The paracetamol problem
Healthy adult maximum: 4g per day. Elderly, liver disease or regular heavy alcohol: 2g per day. The critical thing: check every product you take for paracetamol content. Co-codamol, Lemsip, Night Nurse, Sudafed, Tylenol Cold, Percocet. It's everywhere. Our Drug Interaction Checker can flag paracetamol combinations across your regimen.
NSAIDs: the OTC overuse problem
Ibuprofen OTC maximum: 1200mg/day. Prescription maximum: 2400mg/day. But most people don't know there's a difference. A patient on 400mg four times daily has already hit the OTC max. Add in a prescription NSAID or a topical gel and they're over. NSAIDs also accumulate risk in a renal-dose-dependent way. If you have kidney disease, see the Renal Dose Adjustment Calculator before using any NSAID.

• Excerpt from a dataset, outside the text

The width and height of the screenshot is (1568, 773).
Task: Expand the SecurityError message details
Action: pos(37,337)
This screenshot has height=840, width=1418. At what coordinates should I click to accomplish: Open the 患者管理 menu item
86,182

Elderly patients: lower limits across the board
Renal function declines with age even when serum creatinine looks normal. Liver enzyme activity falls. Body composition changes. The practical result: standard adult maximum doses are often too high for a 75-year-old. This tool applies lower limits for elderly patients automatically when you select that profile.

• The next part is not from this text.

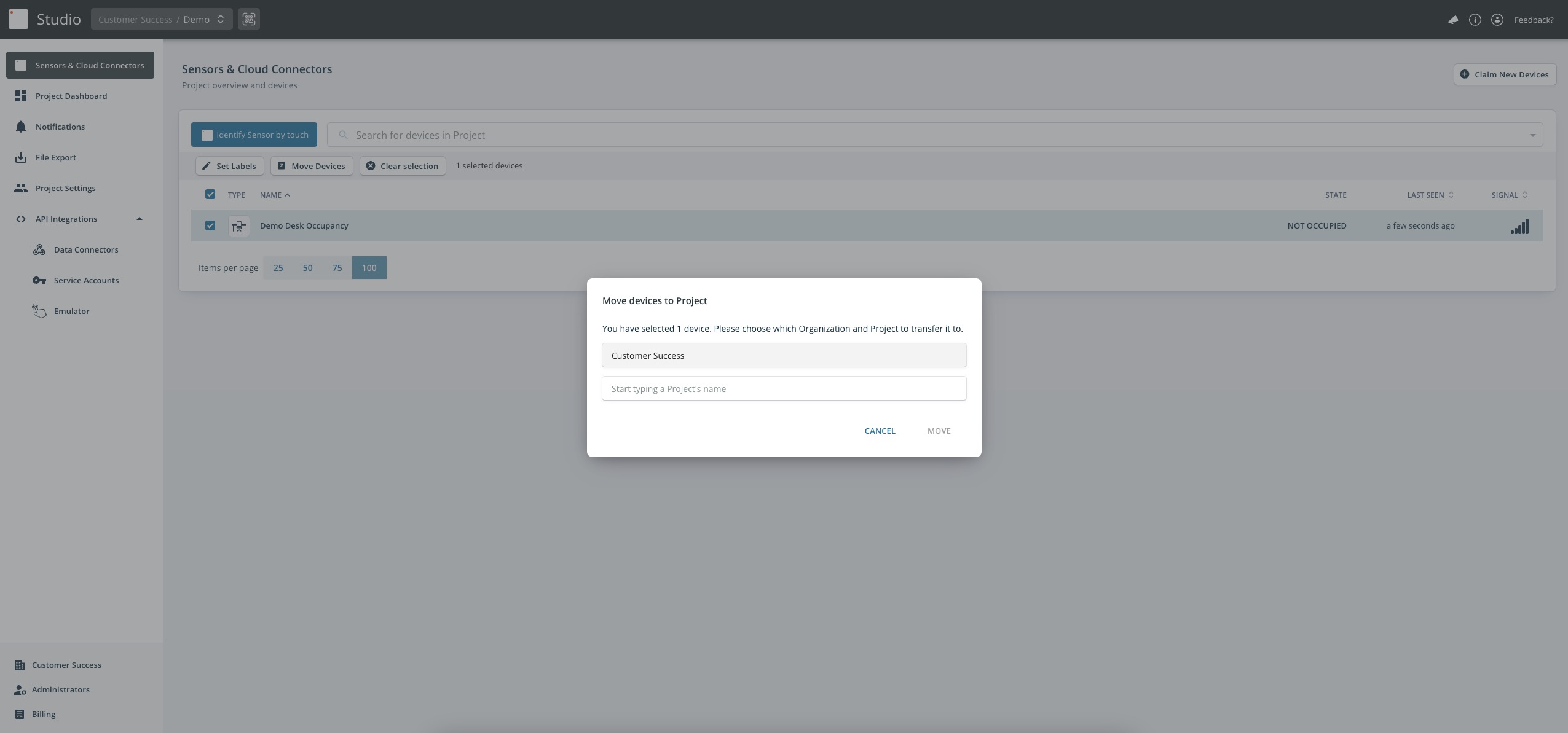This screenshot has width=1568, height=733.
Task: Click the signal strength bars icon
Action: pyautogui.click(x=1519, y=227)
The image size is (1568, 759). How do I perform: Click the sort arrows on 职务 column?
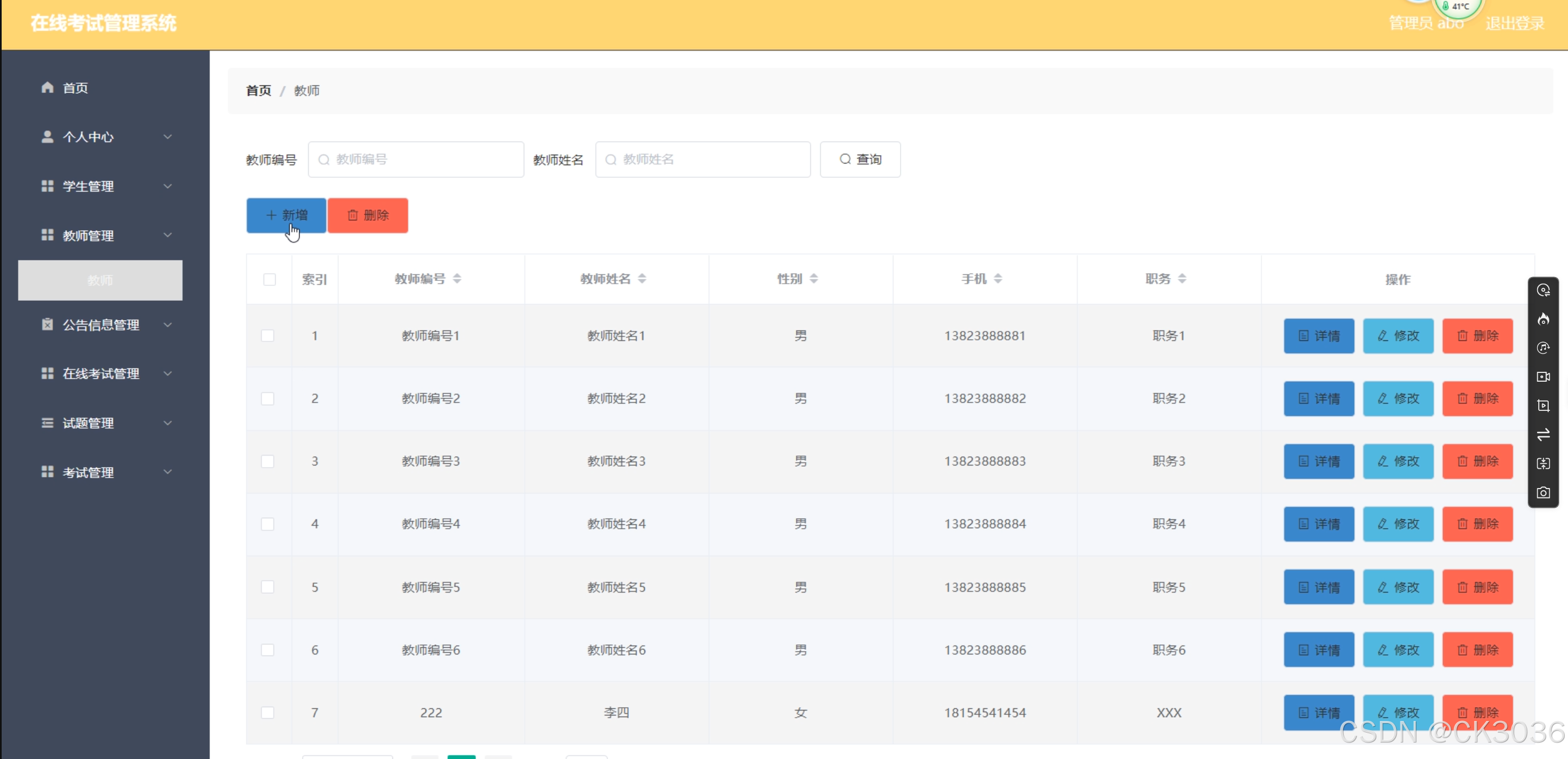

Combination products: where most accidental overdoses happen
Cold and flu medications, pain combinations, and OTC sleep aids frequently contain multiple active ingredients at borderline doses. Before taking any combination product, check the ingredient list against everything else you're already taking. The maximum dose for any individual ingredient doesn't change just because it's in a combination product.